Dee and Jimmy Haslam, who control the NFL's Cleveland Browns and MLS's Columbus Crew, are adding the NWSL's 18th team to a portfolio that already includes majority stakes in the Milwaukee Bucks' practice facility and minority positions in the Crew's real estate ventures. The Columbus franchise will share infrastructure with the Crew, including ScottsMiracle-Gro Field and the $315 million training complex opened in 2023. The MLS club averages 20,187 fans per match, fourth-highest in the league, and the Haslams are banking on shared services to compress startup costs below the $50 million to $70 million range most recent NWSL expansion teams have required.
The $40 million premium over Atlanta matters because NWSL is negotiating domestic media rights that expire after the 2027 season. CBS, ESPN, and Amazon currently pay a combined $60 million annually under a deal signed in 2023. League executives have told prospective bidders they expect the next package to exceed $150 million per year, citing attendance growth of 48% since 2022 and an average franchise valuation that Sportico pegged at $145 million before the Columbus announcement. The Haslams' willingness to pay $205 million for a team that does not play for two years is a data point CBS Sports and Warner Bros. Discovery will reference when NWSL commissioner Jessica Berman enters formal negotiations this fall.
The structure of the Columbus deal also signals the league's preference for operators with adjacent assets. Of the six franchises added since 2021, five are controlled by ownership groups that also hold MLS, NBA, or MLB stakes. The Haslams' Crew connection means Columbus can avoid stadium construction costs and negotiate kit sponsors who already have Midwest soccer exposure. Adidas, which has supplied the Crew since 2021 under a deal worth approximately $3 million per season, is expected to extend terms to the NWSL team before the 2028 launch.

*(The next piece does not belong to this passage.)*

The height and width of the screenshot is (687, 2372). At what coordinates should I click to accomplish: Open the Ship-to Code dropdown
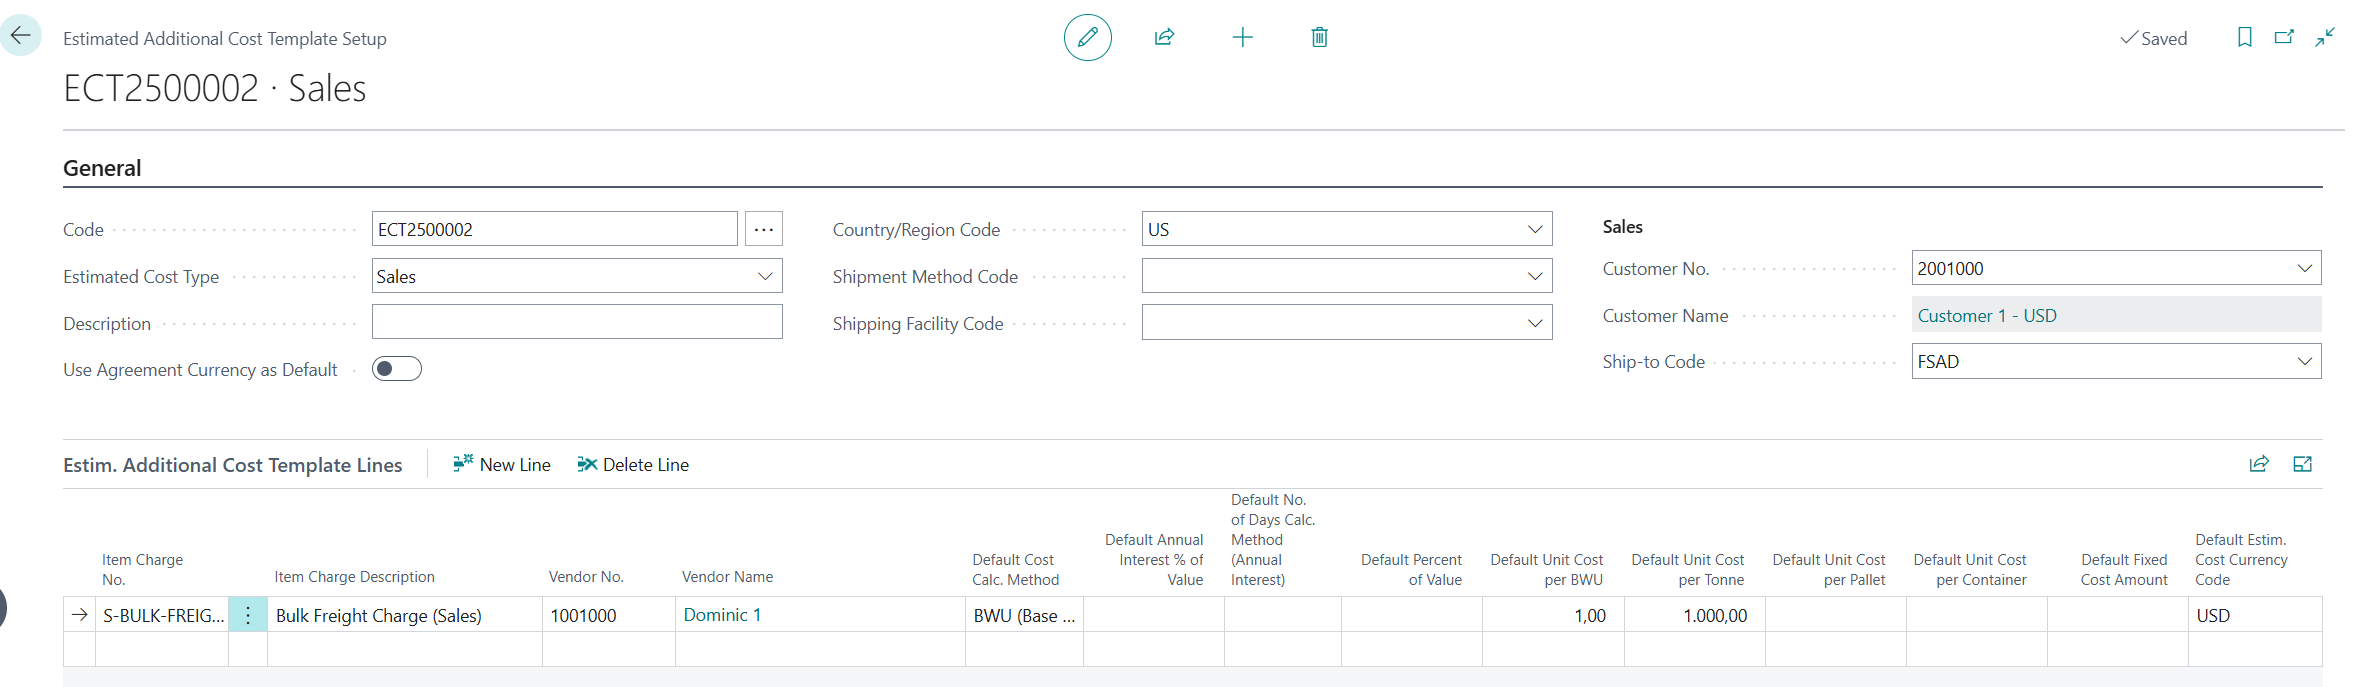(x=2304, y=361)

Two details complicate the rollout. The Haslams are currently defending a lawsuit filed by minority Browns investors who allege financial mismanagement related to the team's $1.2 billion Brookpark stadium proposal. Discovery in that case is ongoing, and deposition schedules overlap with the NWSL's expected timeline for Columbus to hire a president and general manager. Separately, the league has not announced which team will be the 19th franchise, though groups in Cleveland, Philadelphia, and Denver have submitted preliminary bids. League sources expect that announcement before the 2026 NWSL Championship in November, with a fee exceeding $210 million.
The Columbus team does not yet have a name, crest, or coaching staff. The Haslams are expected to name a club president by August and open a general manager search in the fourth quarter. That timeline positions the franchise to participate in the 2027 NWSL College Draft, where expansion teams typically receive priority picks, and to announce jersey sponsors before the league's 2028 preseason begins in February.
The $205 million fee is also a reference point for private equity firms circling the league. NWSL voted in January to allow institutional investors to acquire up to 15% stakes in individual clubs, and at least three funds—including Sixth Street Partners and The Raine Group—have held preliminary talks with existing owners. The Columbus valuation implies an enterprise value above $225 million when accounting for working capital, which is higher than the range most PE models assumed six months ago. The Haslams are not expected to sell any portion of the Columbus team before it begins play.
The takeaway
**$205M** Columbus fee resets NWSL expansion floor as league enters media talks expecting **$150M+** annual rights.